Une maitrise incroyable aussi du medium, lorgnant avec ferveur du côté de Chris Ware ou Daniel Clowes, découpant au scalpel la page en multiples cases, jouant de la froideur de son esthétique façon brochure d’avion (le parallèle n’est pas de nous, mais il semble magnifiquement pertinent, tant dans sa représentation que dans l’idée que ces fiches racontent toujours des catastrophes) pour plonger les individus hiératiquement dans des cases hurlant leur immobilité pour accentuer un malaise que l’auteur se plait à étirer de pages en pages sans jamais le faire exploser, donnant l’impression que chacun s’exprime dans une chambre sourde, exacerbé ici encore plus par ce thème de l’incommunicabilité.

  • histoires de nos solitudes

« Je t’entends et je me sens… » leur fait répéter John. Les êtres y naviguent sans but, espérant, grâce à ces exercices de self help réussir à percer la barrière de l’autre, à ne plus être seuls. Mais il y a un prix à cela, une horreur intime et dont on ne saisirait jamais, au fil de ces 300 pages, si le jeu en valait la chandelle. L’un sera libéré mais insaisisable, l’autre démoli, le troisième se rêvera en chien enfin aimé,…

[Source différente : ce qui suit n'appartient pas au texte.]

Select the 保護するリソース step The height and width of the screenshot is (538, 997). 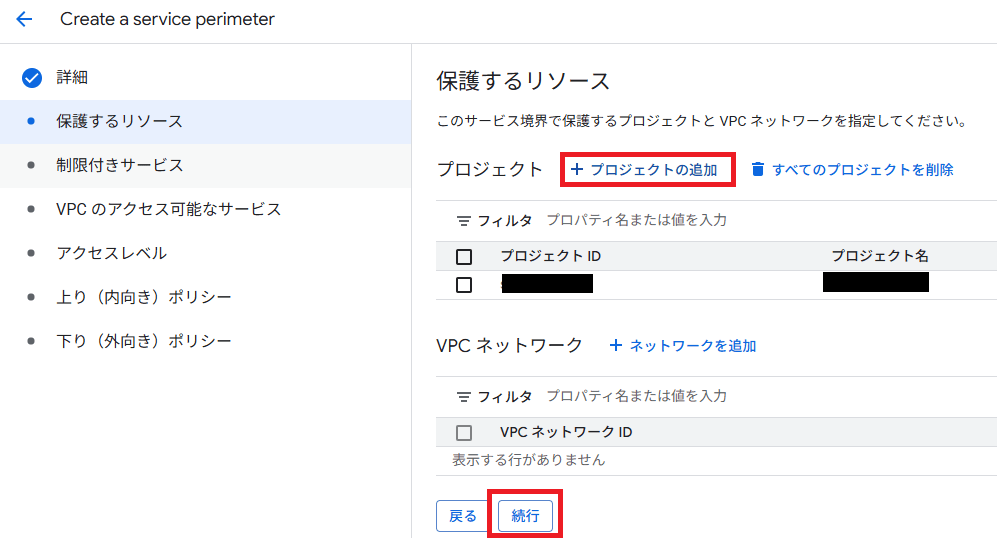(x=119, y=121)
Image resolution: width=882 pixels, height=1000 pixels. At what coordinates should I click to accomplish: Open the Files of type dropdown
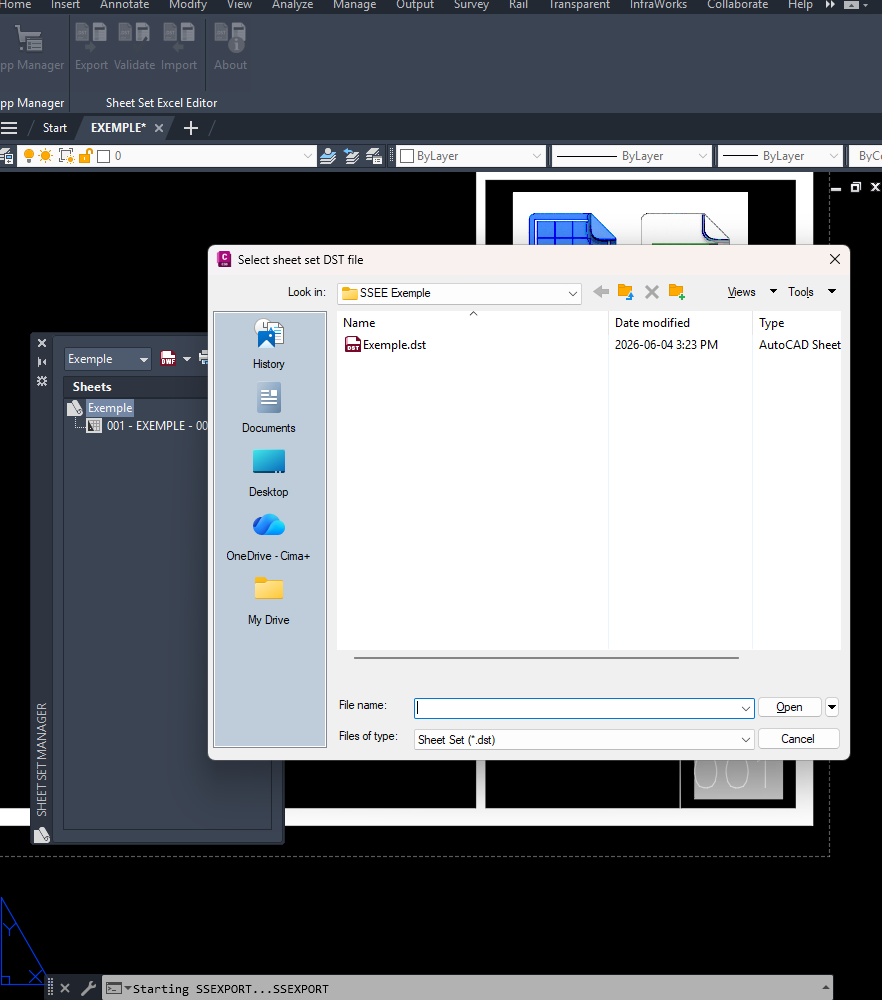point(746,740)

Il y a, page 134, un moment de gêne (parmi une centaine) : Thomas, ébranlé par les visions qu’il a eu lors d’un exercice où il se révélerait un tueur, refuse brusquement de poser nu. La professeure accepte, bien que mécontente. Et il apparaît, page suivante, comme crucifié, les bras levés sous le regard des ombres.

Tout le projet du livre tient la (et cet exemple est arbitraire tant il se développe en fractale), dans ce jeu perpétuel entre ce que l’on dévoile, ce que l’on essaye d’ensevelir sous les vêtements ou les mensonges du quotidien, ce qui se révèle malgré tout, par hasard ou mégarde. Le regard des autres (amis, famille, anonyme, lecteur), comment ils nous dessinent, au propre comme au métaphorique, aussi, au fond.

Dans ce jeu de masques, contre masques, viol de l’intégrité psychique et explosion du surmoi laissant libre cours au « Ca » vont peu à peu contaminer les personnages, mais aussi le lecteur : sous leur immobilité, les décors se fondent, sursautent d’un endroit à l’autre. La narration se perce de décalages, où on ne comprend plus réellement où on se trouve, dans un ballet brillant de maitrise qui fait hurler l’une des participantes en chœur avec son lecteur : « Attendez, c’est pour de vrai ? »

  • Inland Empire

On pourrait continuer longtemps à déplier ce grand livre freudien : l’image de ces non-lieux autant mentaux qu’anonymes, la présence de John Smith, dont on ne saura jamais réellement s’il est un gourou ou l’incarnation de Drnaso, les images à la limite du surréalisme ou des rêves comme ce lac aux bordures infinies ou ces ombres qui passent dans les bords de cases, etc.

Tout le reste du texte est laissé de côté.